I recently installed the director in a small environment only being one master, one satellite and one windows host with the agent installed. I imported the agent endpoint via kickstart wizard and created a host. I can run service checks for disk, load and memory with no problems. The command endpoint for this checks is the satellite.

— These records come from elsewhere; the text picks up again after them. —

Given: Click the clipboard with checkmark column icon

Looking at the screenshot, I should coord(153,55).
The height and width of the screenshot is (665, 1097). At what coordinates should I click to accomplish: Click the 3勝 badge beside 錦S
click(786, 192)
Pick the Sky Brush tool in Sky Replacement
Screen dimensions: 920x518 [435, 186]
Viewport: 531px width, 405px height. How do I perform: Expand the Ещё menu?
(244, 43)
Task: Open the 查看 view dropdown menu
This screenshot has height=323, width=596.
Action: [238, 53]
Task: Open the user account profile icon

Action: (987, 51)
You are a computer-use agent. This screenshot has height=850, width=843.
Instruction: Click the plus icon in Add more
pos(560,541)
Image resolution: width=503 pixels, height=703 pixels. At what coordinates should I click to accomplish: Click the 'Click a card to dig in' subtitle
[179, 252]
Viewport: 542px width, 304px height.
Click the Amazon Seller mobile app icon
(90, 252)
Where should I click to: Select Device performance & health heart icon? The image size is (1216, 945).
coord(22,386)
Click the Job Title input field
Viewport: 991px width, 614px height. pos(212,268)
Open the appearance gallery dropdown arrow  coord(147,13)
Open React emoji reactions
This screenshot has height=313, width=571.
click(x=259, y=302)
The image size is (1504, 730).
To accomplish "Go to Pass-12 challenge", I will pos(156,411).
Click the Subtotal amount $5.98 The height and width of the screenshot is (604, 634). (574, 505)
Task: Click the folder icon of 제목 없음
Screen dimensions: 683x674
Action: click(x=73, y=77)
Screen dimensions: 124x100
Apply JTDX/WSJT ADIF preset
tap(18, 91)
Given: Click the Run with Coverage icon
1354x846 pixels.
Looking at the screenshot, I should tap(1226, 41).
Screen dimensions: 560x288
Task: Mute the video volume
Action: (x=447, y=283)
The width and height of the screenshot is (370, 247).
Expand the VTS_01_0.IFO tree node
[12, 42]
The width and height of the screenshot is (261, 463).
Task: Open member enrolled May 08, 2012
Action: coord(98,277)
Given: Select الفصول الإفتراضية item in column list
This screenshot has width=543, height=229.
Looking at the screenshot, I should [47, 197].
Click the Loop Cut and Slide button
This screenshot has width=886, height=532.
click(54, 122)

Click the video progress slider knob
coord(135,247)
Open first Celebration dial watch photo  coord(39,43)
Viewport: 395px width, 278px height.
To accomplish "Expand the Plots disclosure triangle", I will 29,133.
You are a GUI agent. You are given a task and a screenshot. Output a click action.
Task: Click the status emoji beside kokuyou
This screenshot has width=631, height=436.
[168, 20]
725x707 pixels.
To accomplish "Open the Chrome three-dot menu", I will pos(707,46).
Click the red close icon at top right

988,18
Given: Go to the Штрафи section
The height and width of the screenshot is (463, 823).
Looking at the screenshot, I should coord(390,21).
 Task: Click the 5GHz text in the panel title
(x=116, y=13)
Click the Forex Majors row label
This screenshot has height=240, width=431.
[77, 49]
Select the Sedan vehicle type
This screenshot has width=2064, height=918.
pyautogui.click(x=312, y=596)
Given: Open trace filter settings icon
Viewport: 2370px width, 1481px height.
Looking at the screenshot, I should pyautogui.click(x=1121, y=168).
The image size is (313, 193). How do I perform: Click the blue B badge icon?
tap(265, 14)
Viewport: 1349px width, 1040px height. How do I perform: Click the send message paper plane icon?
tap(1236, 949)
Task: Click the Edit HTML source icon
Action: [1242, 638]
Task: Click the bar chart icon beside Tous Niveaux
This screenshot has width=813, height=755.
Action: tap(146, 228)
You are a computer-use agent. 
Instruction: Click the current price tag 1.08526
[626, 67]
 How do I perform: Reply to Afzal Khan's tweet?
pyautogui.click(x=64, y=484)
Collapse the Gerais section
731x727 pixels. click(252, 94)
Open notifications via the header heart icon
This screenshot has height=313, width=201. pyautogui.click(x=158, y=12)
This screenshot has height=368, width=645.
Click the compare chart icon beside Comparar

The problem i run into is that when i configure a hostcheck it always fails with a message like this:
execvpe(/usr/lib/nagios/plugins/check_disk.exe) failed: No such file or directory
I am not able to run any other checks than the dummy one. Something seems to be missing but i canât determine where. The referenced files like check_disk.exe are on every icinga server in /usr/lib/nagios/plugins/. Except on the Windows System where they are in C:\Program Files\ICINGA2\sbin which is also the standard directory.
I am just able to speculate/suspect that Icinga tries to run the checks from /usr/lib/nagios/plugins/ on the windows machine an canât because it doesnât exist.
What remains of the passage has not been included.